Europe’s regulated stablecoin market is growing under the Markets in Crypto-Assets Regulation (MiCA), but one entire category remains empty. Nearly two years after MiCA took full effect, not a single asset-referenced token has been authorized in the EU.
Data from the European Securities and Markets Authority (ESMA) shows 19 licensed issuers and 29 regulated stablecoins, while the parallel track for commodity- and basket-backed tokens is at zero.
MiCA, which came into full force on December 30, 2024, splits regulated stablecoins into two distinct categories.
The March 2026 update to ESMA’s interim MiCA register shows 19 authorized EMT issuers spread across 11 countries, up from 17 issuers in 10 countries just two months earlier.
France leads with 5 licensed issuers, followed by Lithuania, Luxembourg, Malta, and the Netherlands with 2 each.
Of the 29 EMTs now in circulation, 17 are euro-denominated, 9 are dollar-denominated, and 3 are tied to the Czech koruna, British pound, and Swiss franc respectively.
The ART column remains at zero.
MiCA dedicates two full titles, Titles III and IV, to ARTs. Their absence is not a coincidence or an oversight. It raises a direct question about whether the regulatory requirements are workable.
Accordig to Patrick Hansen, Circle’s EU Strategy and Policy executive, this is a sign of deeper friction in the framework.
“Still 0(!) ARTs, nearly two years in. Since ARTs… cover a significant part of the framework (Titles III and IV), this continued lack of uptake points to structural barriers. The upcoming MiCA review is an opportunity to address those barriers and make the ART regime workable in practice,” Hansen wrote.
Hansen also noted that even the authorized EMTs are not yet reaching beyond crypto markets.
Asked whether regulated stablecoins are being used by institutions or non-crypto users, he described adoption as “mostly crypto still but growing out of it.”
That assessment matters in context.
Among the top 50 stablecoins by market cap, Hansen noted that only USDC, USDG, and EURC currently meet MiCA compliance standards, a narrow slice of the global stablecoin market.
The stablecoin data arrives as ESMA increases pressure on crypto-asset service providers (CASPs) to obtain authorization before their national transitional periods close.
Most grandfathering periods expire by July 1, 2026, with no further extensions expected.
In December 2025, ESMA issued a statement requiring unauthorized CASPs to have orderly wind-down plans in place. They also instructed national regulators to treat last-minute applications with “considerable caution.”

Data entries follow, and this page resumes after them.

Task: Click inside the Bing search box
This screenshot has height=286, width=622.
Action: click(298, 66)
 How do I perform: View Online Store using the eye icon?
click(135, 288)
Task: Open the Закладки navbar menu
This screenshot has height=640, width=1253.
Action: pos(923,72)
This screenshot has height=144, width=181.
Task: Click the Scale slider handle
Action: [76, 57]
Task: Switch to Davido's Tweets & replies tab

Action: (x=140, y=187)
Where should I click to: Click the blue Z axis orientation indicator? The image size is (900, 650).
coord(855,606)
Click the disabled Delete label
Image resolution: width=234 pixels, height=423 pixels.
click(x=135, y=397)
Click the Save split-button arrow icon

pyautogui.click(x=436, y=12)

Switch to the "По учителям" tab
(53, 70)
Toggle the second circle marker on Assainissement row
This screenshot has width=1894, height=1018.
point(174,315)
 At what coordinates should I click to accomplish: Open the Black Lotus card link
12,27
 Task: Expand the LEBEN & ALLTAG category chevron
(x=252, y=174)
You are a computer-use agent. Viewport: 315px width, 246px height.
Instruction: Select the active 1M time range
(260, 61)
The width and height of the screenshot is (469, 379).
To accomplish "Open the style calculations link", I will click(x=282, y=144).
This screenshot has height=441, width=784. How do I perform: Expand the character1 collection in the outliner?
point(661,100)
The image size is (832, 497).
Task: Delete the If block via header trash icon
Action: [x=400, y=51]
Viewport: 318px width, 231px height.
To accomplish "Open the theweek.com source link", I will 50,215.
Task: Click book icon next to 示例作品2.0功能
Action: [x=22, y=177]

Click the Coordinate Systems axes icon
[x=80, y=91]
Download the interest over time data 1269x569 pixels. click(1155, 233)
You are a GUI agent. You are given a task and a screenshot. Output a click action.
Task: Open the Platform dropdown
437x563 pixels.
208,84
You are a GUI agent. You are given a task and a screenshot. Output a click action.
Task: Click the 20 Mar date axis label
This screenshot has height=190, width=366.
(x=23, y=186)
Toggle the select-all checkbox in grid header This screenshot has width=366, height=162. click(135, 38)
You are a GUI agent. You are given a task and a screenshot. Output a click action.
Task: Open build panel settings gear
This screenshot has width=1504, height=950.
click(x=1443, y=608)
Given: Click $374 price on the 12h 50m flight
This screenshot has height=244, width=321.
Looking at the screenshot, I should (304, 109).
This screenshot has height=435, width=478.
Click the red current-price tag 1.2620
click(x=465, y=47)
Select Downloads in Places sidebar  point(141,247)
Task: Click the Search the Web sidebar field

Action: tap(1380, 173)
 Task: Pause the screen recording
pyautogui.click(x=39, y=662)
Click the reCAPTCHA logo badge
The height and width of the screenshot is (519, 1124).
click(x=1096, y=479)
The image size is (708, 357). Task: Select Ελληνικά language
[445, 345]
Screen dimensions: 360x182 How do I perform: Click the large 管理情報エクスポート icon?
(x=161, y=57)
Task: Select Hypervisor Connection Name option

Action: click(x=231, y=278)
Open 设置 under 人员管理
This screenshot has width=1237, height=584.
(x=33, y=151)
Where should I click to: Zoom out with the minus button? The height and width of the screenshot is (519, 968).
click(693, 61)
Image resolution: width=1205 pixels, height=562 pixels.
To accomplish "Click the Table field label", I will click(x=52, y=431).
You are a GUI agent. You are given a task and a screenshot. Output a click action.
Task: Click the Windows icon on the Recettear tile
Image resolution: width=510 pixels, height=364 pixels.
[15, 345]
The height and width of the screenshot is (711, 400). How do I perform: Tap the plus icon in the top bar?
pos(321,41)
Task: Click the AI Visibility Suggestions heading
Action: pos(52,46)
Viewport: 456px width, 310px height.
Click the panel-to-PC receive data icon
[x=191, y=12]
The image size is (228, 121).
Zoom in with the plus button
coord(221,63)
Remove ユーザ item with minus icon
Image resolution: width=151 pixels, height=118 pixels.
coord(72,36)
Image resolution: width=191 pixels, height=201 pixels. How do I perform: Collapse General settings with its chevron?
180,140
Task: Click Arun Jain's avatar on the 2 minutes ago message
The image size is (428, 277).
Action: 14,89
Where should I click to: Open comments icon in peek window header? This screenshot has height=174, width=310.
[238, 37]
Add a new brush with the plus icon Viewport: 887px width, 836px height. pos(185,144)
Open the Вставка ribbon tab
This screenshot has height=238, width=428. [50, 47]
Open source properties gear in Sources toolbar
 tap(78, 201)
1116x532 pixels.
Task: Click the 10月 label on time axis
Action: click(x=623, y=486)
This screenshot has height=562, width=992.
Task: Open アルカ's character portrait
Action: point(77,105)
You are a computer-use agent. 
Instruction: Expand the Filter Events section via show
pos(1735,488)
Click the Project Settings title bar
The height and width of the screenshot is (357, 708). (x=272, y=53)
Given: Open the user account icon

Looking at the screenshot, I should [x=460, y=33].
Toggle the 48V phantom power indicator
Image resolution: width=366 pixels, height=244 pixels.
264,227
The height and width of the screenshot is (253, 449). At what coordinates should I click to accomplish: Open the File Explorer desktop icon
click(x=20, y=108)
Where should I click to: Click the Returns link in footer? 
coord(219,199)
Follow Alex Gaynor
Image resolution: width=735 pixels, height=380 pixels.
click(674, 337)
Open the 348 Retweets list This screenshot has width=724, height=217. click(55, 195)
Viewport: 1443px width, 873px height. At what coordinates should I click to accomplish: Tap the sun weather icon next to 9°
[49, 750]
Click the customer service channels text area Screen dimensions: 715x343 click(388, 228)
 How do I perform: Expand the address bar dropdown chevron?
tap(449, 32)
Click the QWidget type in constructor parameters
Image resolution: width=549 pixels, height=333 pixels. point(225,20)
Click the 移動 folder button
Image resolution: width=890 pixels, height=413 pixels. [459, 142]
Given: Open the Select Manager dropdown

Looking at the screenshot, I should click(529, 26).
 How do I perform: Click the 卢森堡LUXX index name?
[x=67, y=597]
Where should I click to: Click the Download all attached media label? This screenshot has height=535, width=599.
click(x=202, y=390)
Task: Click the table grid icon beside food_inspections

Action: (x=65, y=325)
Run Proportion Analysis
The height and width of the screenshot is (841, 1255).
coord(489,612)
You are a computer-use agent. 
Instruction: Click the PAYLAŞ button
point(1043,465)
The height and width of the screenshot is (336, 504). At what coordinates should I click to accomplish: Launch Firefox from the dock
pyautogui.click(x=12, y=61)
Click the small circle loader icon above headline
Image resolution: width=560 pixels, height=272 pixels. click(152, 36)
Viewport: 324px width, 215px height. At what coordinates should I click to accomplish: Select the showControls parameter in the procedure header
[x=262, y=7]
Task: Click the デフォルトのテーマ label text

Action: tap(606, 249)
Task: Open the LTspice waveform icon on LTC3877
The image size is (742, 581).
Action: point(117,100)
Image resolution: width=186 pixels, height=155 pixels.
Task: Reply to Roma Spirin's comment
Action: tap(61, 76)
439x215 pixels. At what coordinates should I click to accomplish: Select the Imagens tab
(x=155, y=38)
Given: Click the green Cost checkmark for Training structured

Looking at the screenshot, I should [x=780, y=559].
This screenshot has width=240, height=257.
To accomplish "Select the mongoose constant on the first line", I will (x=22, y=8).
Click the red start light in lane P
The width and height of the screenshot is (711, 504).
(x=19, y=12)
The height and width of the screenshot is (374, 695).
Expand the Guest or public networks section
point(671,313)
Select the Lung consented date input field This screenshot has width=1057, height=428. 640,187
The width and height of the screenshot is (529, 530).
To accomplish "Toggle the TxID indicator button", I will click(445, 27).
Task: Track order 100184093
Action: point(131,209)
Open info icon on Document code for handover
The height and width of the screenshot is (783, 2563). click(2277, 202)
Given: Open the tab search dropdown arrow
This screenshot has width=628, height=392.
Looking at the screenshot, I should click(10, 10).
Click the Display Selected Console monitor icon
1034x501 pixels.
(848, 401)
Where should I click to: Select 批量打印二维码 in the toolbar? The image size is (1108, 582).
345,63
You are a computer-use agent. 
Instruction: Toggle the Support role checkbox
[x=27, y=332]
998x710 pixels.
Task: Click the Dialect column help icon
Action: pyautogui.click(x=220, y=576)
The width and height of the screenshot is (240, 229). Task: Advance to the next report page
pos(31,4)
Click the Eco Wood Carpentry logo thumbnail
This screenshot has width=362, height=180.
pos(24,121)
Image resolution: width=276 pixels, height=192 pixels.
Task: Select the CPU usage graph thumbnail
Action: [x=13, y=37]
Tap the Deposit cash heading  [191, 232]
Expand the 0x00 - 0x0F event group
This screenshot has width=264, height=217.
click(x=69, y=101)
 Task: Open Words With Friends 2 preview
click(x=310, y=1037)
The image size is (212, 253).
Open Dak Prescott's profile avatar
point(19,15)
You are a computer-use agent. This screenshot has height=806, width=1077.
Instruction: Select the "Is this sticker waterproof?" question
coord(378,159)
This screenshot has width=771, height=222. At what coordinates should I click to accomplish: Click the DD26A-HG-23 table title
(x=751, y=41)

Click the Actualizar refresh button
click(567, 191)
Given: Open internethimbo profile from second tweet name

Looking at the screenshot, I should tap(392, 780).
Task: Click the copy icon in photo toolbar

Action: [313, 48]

For stablecoin issuers, the compliance window is narrowing. The white paper iXBRL format requirement entered application in December 2025, and order book record-keeping rules in JSON format took effect in April 2025.
The ART question is likely to surface in the upcoming MiCA review. Whether regulators treat the zero-authorization rate as a policy failure or a feature of deliberate caution will shape how the framework handles commodity-backed and basket-backed tokens going forward.